If you are a photographer just getting started in the wedding industry, you know there is much more to photographing the wedding that just taking pretty pictures of the bride and groom. For most couples, it is a celebration of their union and their families are there to celebrate with them. Some of them may travel a long distance to be there, and it’s a rare opportunity to get together. For those reasons, it is usually expected that the  wedding photographer also take large family group shots.

 Being comfortable taking charge and commanding a group will get easier with time, as well as knowing how to photograph those big groups.  To help get you started, I’ve made a list of my TOP 5  things to do to get those large groups quickly and efficiently taken so you can move on to the focus of the day.. The bride and groom

  1. Communication with the couple. Clearly communicate to the bride or wedding planner that the family shots need to be at a certain place and time. Then make sure (you can even put this in your contract) that they understand that it is THEIR responsibility to communicate this to the family. They may choose to do it as an insert in their invitations, a family Facebook group, individual emails or a group chat (although I’d love to see less phones at weddings). Be clear that you will start on time.

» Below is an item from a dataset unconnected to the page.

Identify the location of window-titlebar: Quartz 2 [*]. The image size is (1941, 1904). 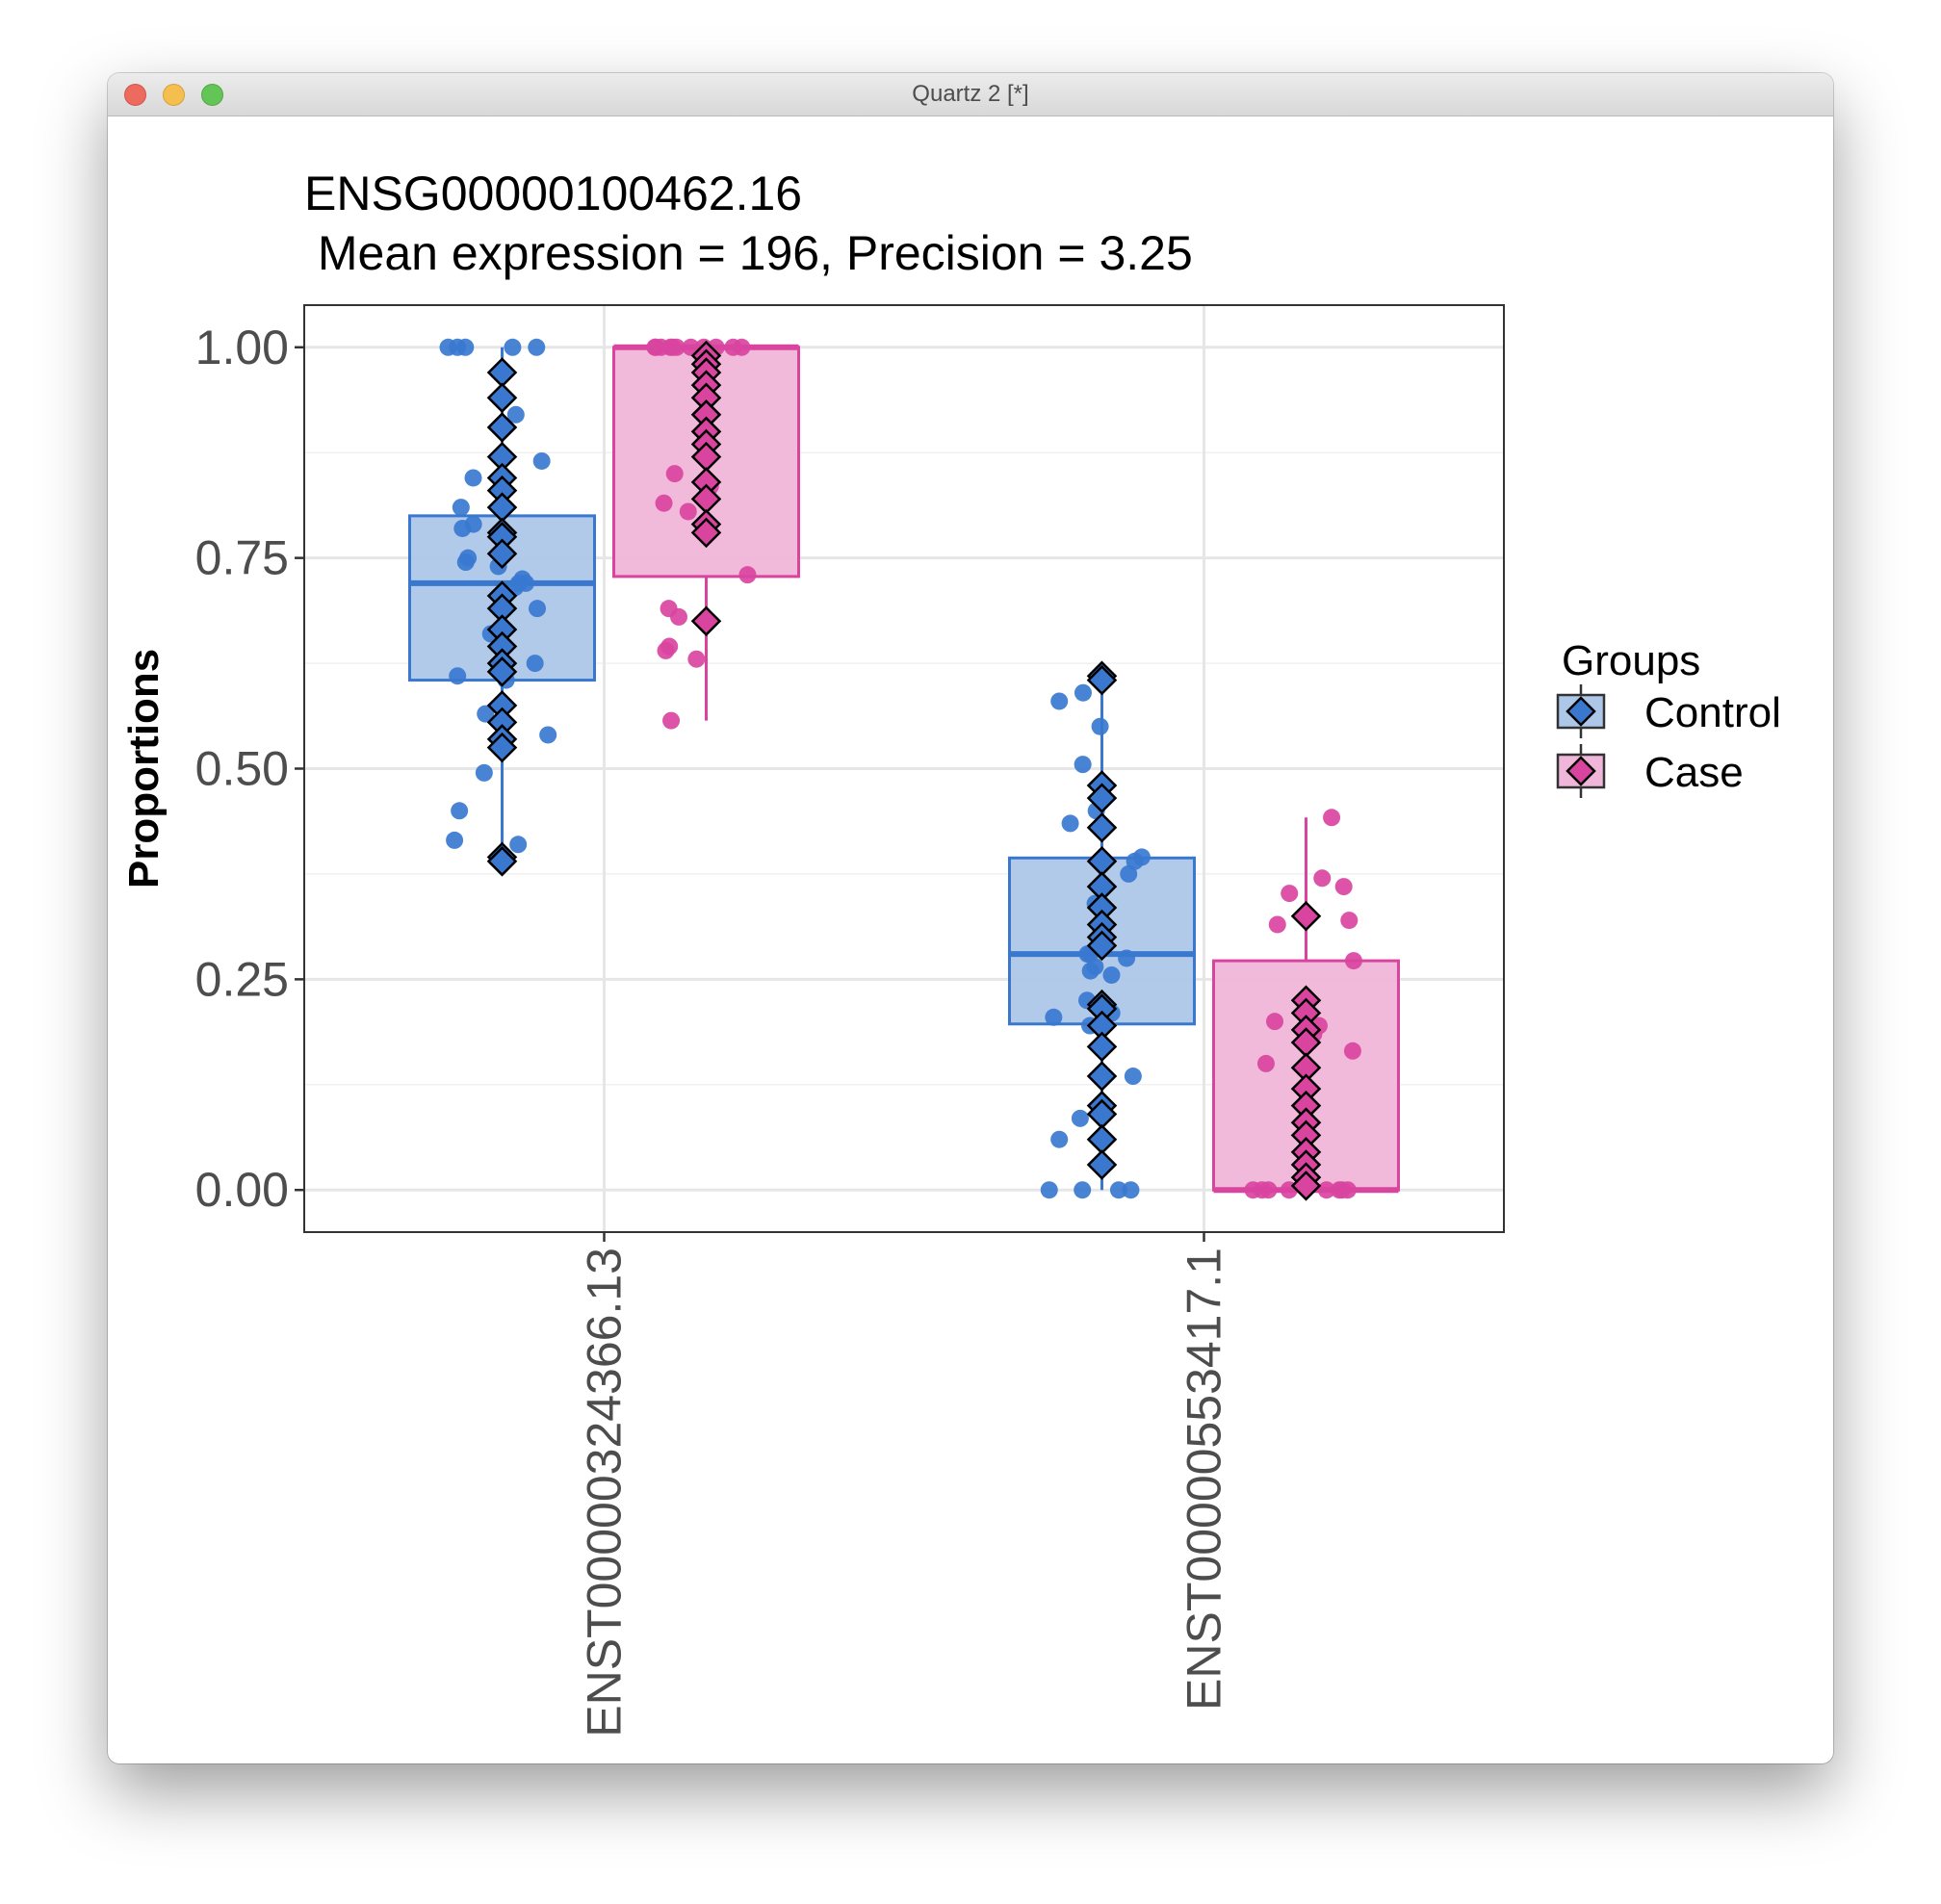
(970, 95).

  2. Choose a location with best possible even lighting  that allows for some stacking and tiering of the family if necessary: Steps, a slope, staggered rocks. The point is that you don’t want to have everyone on the same plane in one long line, nor do you want to have those standing in the back to not be seen.

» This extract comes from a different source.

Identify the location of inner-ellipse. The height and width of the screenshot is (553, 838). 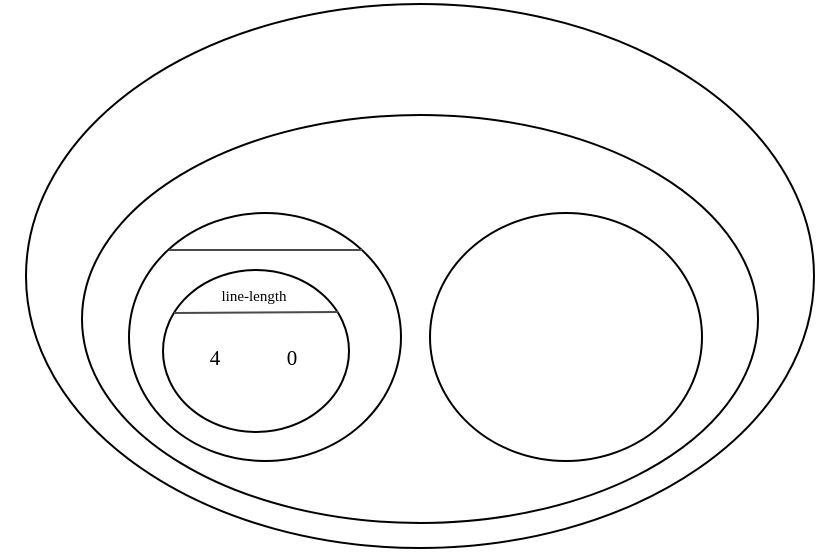
(256, 351).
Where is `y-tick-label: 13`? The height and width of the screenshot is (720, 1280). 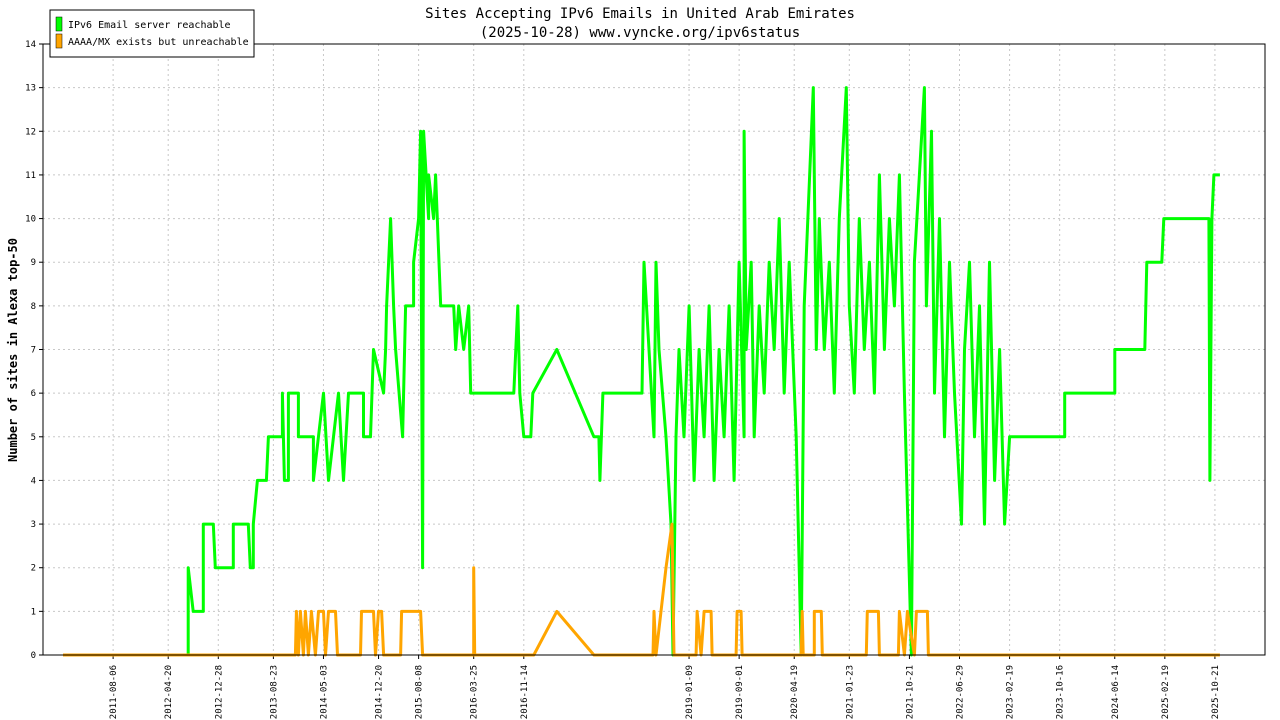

  3. Group large groups no more that about 10 people wide on the front row. Make sure that the people in the back row(s) are staggered between shoulders, not one head directly over another like a totem pole.  If they can’t see you when shooting, you won’t be able to see them well either.
  4. Be direct and clear in giving directions:  “Ok, we need bride and groom right in the center here, with each of your parents on your side. Next  them we would like grandparents. All you kids, you can stand right here (show them) or sit in a row along the front right here(direct). Do not be bossy, but be direct so they are clear on what you want.
  5. Once everyone is assembled with both sides of the family (the BIGGEST group you will do). Let them know how  you will group people after that for efficiency. “Smith Family: anyone here for the groom, after this photo I’m going to ask you to please step off to the left while we shoot the Brown Family. If you are a grandparent, parent or sibling of the groom, please stay close as we will photograph you quickly. Anyone else except the bridal party is free to go ” (or whatever works in your case). Then turn to the still standing brides family: ” We are going to quickly take some family photos of the bride and all the Brown family. If you are NOT a parent, grandparent or sibling of the bride, you are free to go”. The proceed to arrange and photograph the brides side. When finished, unless you need the parents for a shot of both sets of parents, let them know you are finished with them.

   Remember this: Elderly people and babies don’t like to wait around long, especially if it’s hot, if they are hungry,  have a hard time standing or anything  like that. Shoot the grandparents and siblings with kids first.